Do you use your smartphone, tablet, or computer leading up to bedtime? If you said yes, you are among the 95% of people who said they use some form of electronic device, whether it's a smartphone, tablet, or television, within an hour before sleeping.
Unfortunately, these devices can emit blue light, interfering with our natural sleep cycles. Reducing the amount of exposure to blue light leading up to bedtime is a vital way to get your body naturally ready for sleep.
Statistics: One out of five say they send or receive work-related emails before bed.
What is Blue Light?
Blue light is a piece of the visible light spectrum. It can have impacts on our sleep cycles, hormone production and alertness.
The most common sources of blue light are found in our televisions, computers, tablets, and smartphones. These newfound sources of blue light in our daily lives are causing us to drown in a sea of blue and have arguably tipped the balance of our blue light exposure to a point of real concern.
While blue light is not inherently unhealthy—in fact, it has various medical benefits—overexposure has been argued to knock our circadian rhythms off-kilter and lead to decreased levels of good health.
How Does Blue Light Affect Sleep?
In short, yes, blue light can affect your sleep, but blue light isn’t bad. Blue light can keep you awake as it decreases the body’s release of melatonin, which is the hormone that makes us tired and feels drowsy. While this may be valuable during the earlier parts of the day, it becomes unhelpful at night when we’re getting ready to sleep.

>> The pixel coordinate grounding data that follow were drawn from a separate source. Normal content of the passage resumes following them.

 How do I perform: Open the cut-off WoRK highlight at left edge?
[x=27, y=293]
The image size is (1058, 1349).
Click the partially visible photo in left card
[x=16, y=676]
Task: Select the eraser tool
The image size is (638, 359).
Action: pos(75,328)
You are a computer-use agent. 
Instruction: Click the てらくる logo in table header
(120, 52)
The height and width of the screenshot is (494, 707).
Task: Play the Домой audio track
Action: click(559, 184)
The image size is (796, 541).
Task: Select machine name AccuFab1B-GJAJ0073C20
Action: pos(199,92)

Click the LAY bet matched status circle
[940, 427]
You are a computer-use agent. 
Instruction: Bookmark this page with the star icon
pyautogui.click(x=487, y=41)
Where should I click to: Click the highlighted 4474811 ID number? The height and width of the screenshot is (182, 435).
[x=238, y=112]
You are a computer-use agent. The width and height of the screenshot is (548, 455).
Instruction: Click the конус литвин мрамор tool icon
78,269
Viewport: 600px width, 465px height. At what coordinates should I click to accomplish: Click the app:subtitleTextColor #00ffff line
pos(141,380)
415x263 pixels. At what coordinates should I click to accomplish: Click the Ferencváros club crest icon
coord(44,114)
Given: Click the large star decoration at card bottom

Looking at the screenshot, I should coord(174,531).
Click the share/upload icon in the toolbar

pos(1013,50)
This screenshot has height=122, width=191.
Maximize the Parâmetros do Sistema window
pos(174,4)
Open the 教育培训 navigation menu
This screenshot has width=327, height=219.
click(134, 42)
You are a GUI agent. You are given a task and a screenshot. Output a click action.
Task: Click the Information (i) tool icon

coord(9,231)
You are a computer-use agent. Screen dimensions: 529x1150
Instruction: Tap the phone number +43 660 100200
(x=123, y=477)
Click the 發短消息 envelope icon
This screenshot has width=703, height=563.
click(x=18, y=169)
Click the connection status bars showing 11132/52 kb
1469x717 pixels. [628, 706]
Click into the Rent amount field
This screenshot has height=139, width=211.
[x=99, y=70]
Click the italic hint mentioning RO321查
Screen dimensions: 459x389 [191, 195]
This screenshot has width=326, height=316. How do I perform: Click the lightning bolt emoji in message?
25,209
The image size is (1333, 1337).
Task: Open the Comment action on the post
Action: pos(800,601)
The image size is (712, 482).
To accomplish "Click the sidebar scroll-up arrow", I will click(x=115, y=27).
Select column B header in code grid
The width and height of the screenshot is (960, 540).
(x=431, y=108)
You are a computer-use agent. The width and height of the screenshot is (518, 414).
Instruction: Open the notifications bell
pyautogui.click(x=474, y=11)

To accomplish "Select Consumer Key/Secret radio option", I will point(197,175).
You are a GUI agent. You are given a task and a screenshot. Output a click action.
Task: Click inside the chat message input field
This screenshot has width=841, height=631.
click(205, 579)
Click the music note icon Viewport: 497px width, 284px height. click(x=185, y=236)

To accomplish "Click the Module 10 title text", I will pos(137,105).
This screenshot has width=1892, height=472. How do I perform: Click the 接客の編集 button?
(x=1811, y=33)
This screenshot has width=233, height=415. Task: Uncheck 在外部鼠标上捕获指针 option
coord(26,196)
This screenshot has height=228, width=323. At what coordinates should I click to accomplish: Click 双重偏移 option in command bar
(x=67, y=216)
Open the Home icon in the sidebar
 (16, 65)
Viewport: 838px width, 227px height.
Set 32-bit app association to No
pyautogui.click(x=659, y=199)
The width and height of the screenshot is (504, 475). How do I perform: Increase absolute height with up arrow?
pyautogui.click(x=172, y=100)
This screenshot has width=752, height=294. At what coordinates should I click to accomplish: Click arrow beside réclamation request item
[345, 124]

Exposure to blue light tricks your mind into thinking that it's still daylight hours and causes you to be more alert, thus making it harder to fall asleep and get good rest at night.
Blue Light Unhealthy
Blue light, even from artificial sources such as your chosen form of digital devices (iPhone, TV, computer, tablet, etc.), is not inherently bad. The light these devices emit can help promote proper melatonin production, increased mood, and heightened alertness, in addition to a healthy weight and adrenal function.
Overexposure to blue light can lead to health problems. The obvious insight is the effect it has on our eyes while we are looking at blue light. But it also greatly affects us while our eyes are closed and we’re trying to sleep. It’s also been linked to issues including blurred vision, cataracts, dry eye, eye fatigue, and digital eyestrain.
Blue Light and Sleep
Are you aware that people spend roughly an average of 7 hours a day on electronic devices? Now, that's a lot of time staring at blue light. Another study suggests that nine out of ten people reach for their electronic devices before bed each night. It's recommended to stop reaching for your electronic device before bedtime.
Below is a list of devices that emit blue light:
- Fluorescent bulbs
- Computer monitors
- Gaming systems
- LED lights
How to Reduce Blue Light
The most effective strategy to reduce blue light exposure is to simply turn off the devices. But, any combination of one or all of these tips will help you find your sleep switch and start sleeping great right away.
Blue Light Filters
Tech companies know all about the negative effects of blue light on health and are doing their part to stay ahead of the curve and make sure you augment the way you spend your time on their devices, not the amount of time.
If you can’t limit the time you spend on your device, limit the amount of blue light your device spends on you.
How to Lower Blue Light on iPhone
There are functions on most Apple products, PCs and Smartphones that enable you to filter the amount of blue light you are exposed to. It is called Night Shift on Apple products.
You'll want to go to the settings on your iPhone or iPad and click on display and brightness. Then you'll see Night Shift settings. You can easily adjust the screen temperatures on the iPhone or iPad to a warmer color, which filters out the blue light.
You can follow the same steps for our Mac computer, to limit the exposure to blue light. Both filters are absolutely amazing augmentations if you absolutely have to use your technology at night.
Set a Technology Schedule
I know this isn’t always the easiest in the age of information, but sometimes we need to schedule time apart. Just the same way we set parameters in any other arena of our lives to maximize efficiency, so too should we set a schedule on the amount of time we spend on our electronic devices. Set an alarm that reminds you that it’s time to turn off your devices. This can be done 2-3 hours before bedtime.
Digital Device Detox
Many have suggested that your bedroom should be a space free of digital interaction. Instead of interacting with your device, I propose that you let your device interact with you. By taking advantage of the latest sleep tracking apps and devices you can benefit from healthy technology while maintaining your natural circadian rhythms.
I’d like to end with one bonus suggestion.
Trade out your time with blue light by literally giving yourself the red light. Replace your bedroom lamps that have bright light bulbs with warmer orange or red lights, or turn the lights off altogether and enjoy an old-fashioned evening by candlelight. This will help you relax and get a great night’s sleep!
If you’re struggling to achieve deep sleep, reducing blue light hours before bedtime -- keep your bedroom tidy, dim the lights, and keep the bedroom cool and dark.